### Aim
Locate every line of the material below that contains the word "computer" and copy each of those lines.

### Materials provided
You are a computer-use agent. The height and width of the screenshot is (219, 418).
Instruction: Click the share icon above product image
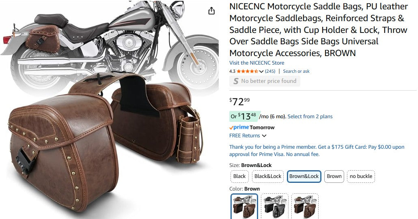[x=211, y=11]
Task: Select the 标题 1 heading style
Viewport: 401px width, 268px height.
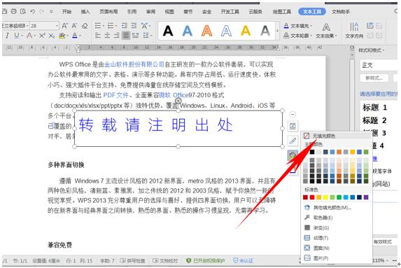Action: (374, 108)
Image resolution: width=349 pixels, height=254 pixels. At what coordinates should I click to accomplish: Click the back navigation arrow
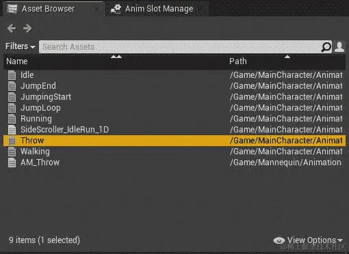pyautogui.click(x=12, y=29)
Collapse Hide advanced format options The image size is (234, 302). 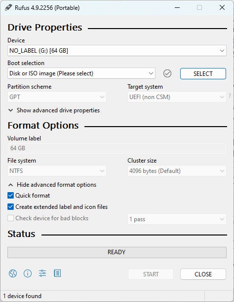pyautogui.click(x=52, y=185)
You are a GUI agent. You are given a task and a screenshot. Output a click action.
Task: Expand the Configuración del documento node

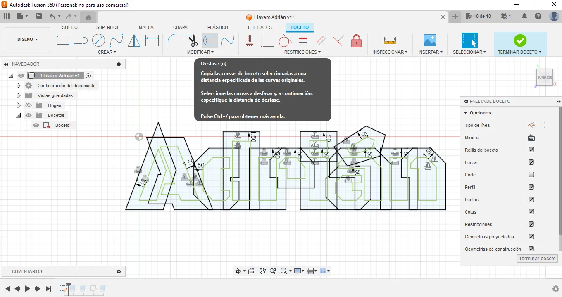(18, 86)
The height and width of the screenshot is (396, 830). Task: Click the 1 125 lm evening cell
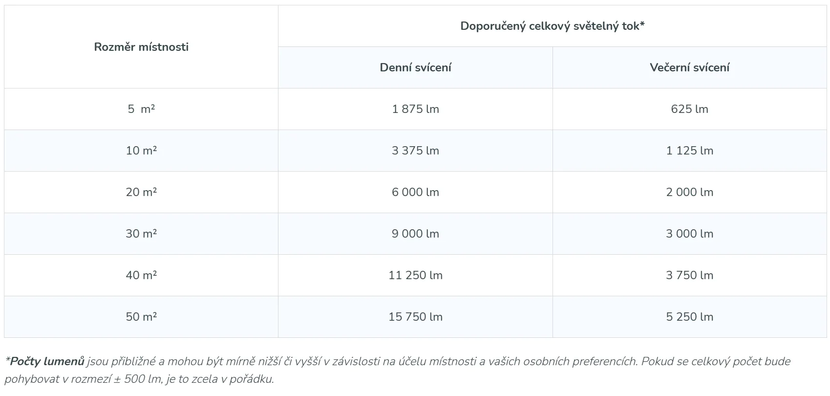[689, 151]
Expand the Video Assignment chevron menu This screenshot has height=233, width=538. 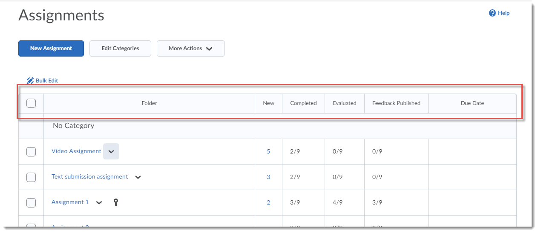pos(111,151)
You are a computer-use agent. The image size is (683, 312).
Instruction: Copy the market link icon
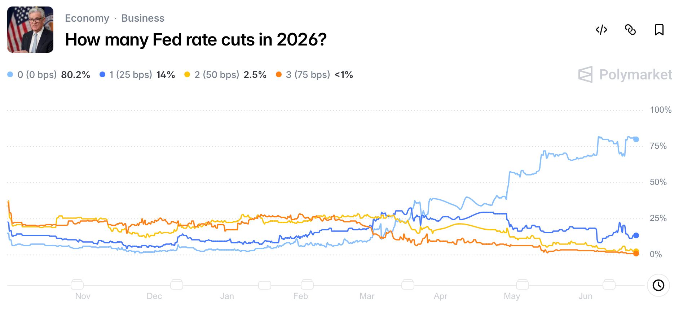coord(630,30)
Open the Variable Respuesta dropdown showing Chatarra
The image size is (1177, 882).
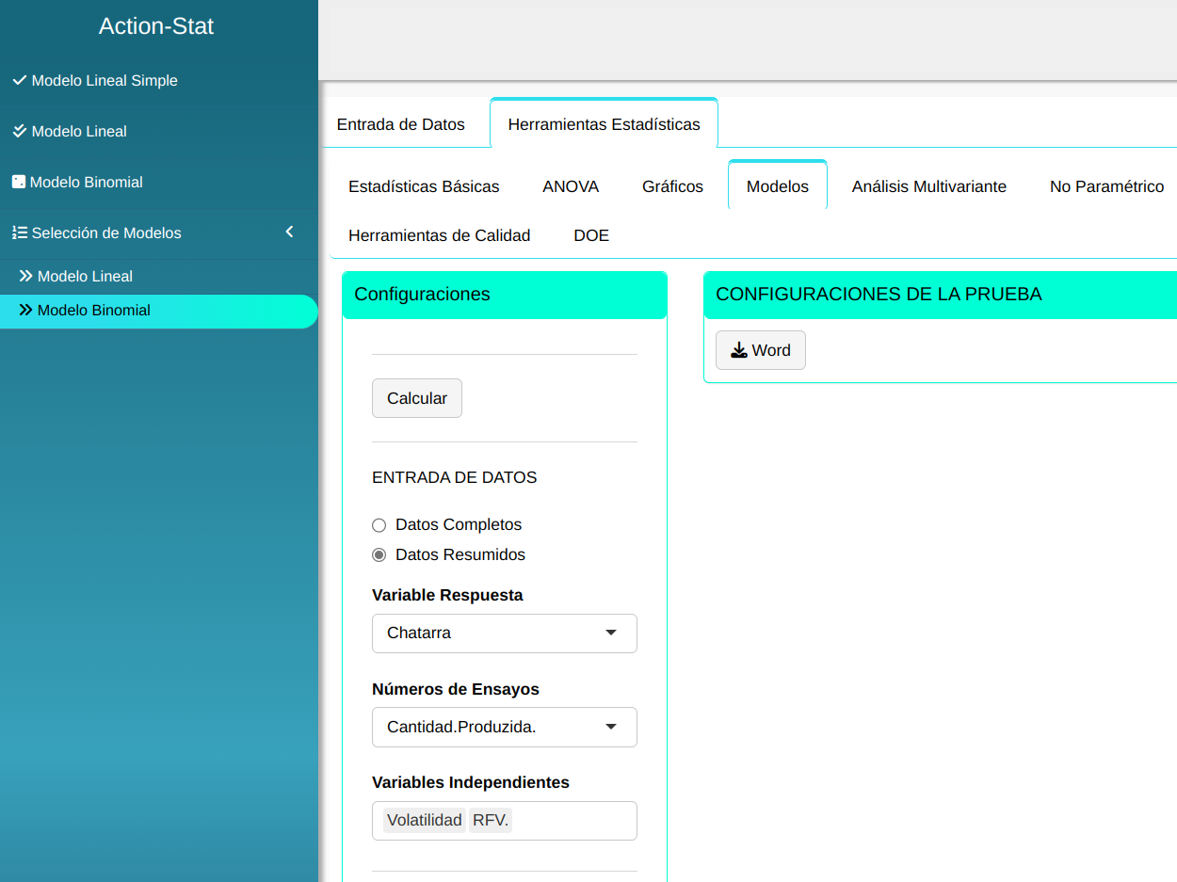(504, 633)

### Exercise answer
You are a computer-use agent. The height and width of the screenshot is (219, 418).
You are a computer-use agent. The image size is (683, 312).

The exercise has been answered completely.